The Union Cabinet on 16th December 2021 cleared a proposal and bill to amend the Prohibition of Child Marriage Act (PCMA),2006. The idea behind raising the age bar is to bring parity in the legality of marriage between men and women. The proposed bill contains amendments to personal laws followed by various communities to ensure uniformity.
Why should there be a minimum age?
The main purpose behind keeping a minimum age is to outlaw child marriage. This is done through the PCMA, 2006 and the Protection of Children from Sexual Offences Act, 2012. The Child Marriage Prevention Act clearly lays down that any marriage done below the prescribed age is illegal and the perpetrators of such marriage shall be punished.
Is Legislation the answer?
Interestingly, in India, it is observed that the legal age for marriage, which is 18 years, is already violated. The National Family Health Survey stated that every fourth woman in ages 20-24 is married before she reaches the legal age of marriage. While everyone is applauding and showing their support towards the bill, some concerns regarding its effect on personal laws are also pointed. Personal laws are well guarded under our constitution, hence scrutinization of the changes in all such personal laws will become an important factor. If it is seen, we don’t see child marriages taking place in urban areas, the challenge is the rural areas especially marginalized communities such as the Schedule Caste and Schedule Tribes. The chances of people belonging to rural areas continue getting married younger and hiding them is more possible. If the tables turn, the new law can also be misused to harass such people and young people.

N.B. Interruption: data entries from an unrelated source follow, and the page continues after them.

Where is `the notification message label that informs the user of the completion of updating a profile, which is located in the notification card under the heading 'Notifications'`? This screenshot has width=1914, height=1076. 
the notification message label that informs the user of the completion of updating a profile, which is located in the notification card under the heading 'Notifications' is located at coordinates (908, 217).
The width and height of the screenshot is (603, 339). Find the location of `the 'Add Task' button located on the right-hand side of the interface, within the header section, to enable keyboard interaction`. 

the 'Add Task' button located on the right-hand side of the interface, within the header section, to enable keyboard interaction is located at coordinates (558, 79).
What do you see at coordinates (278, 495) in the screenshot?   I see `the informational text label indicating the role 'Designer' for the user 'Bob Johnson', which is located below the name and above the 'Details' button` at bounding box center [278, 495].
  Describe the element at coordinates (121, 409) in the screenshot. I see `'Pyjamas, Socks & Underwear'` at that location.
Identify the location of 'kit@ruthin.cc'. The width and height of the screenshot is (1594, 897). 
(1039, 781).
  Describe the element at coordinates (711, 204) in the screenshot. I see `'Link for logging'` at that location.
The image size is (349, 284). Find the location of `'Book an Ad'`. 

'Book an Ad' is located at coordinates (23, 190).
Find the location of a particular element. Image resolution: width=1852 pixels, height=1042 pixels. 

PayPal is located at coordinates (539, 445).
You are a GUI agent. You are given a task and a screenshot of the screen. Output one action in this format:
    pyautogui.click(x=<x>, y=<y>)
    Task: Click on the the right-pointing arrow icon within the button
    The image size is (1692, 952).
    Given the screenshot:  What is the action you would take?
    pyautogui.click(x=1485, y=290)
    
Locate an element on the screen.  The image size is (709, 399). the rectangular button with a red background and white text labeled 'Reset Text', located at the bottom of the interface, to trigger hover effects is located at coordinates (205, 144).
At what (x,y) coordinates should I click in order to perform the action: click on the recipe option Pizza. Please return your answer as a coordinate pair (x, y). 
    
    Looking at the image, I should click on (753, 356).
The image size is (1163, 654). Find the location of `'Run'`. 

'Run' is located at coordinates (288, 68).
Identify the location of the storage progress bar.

The main question for the country should be what actually benefits women. The bigger requirement in India is the safety and security of women. Before a girl attains the age of marriage, the responsibility of her safety and security lies with her parents, and because in rural areas people often find it difficult to make their ends meet, they give away their daughters in marriage to households that are better off. But by increasing the age of marriage, such financially weak families may see their daughters as a burden and hence female feticide have huge chances to increase.
When men and women are given the right to vote at 18 years considering them adults, then they should also be considered as adult to independently decide whether they should get married or not.
The fundamental right of the communities is guarded by providing protection to the personal laws in our Constitution. No one is advocating or supporting girls to get married at the young age of 12 or 13 or 16. But the rationale behind the increase of marital age of girls is not clear and making sense because if a girl is undernourished to get married at the age of 18years, then suddenly nothing will bring a drastic change in her when she will be 21years.
In the view of the above concerns, The Odisha State Commission for Protection of Child Rights (OSCPCR) has urged the Parliamentary Standing Committee on Education, Women, Youth and Sports to consider not raising the legal age of marriage of girls to 21.
The body urged and said that the change of legislation in isolation would never be able to stop child marriage. Raising the marriageable age to 21 would also cause new problems such as unwanted pregnancies and foeticide.
According to data from the National Crime Records Bureau, only 785 cases had been registered under the Prohibition of Child Marriage Act in 2020.
The figures were 523 in 2019 and 501 in 2018. Some 23.3 per cent girls were marrying before the legal age, according to the Fifth Edition of the National Family Health Survey.
“Acts like POCSO have restricted consensual sex up to the age of 18. This implies that someone may engage in sexual activity after 18 but won’t be able to marry till 21. That will create new sets of issues like increasing numbers of unwed mothers and foeticide thereafter.”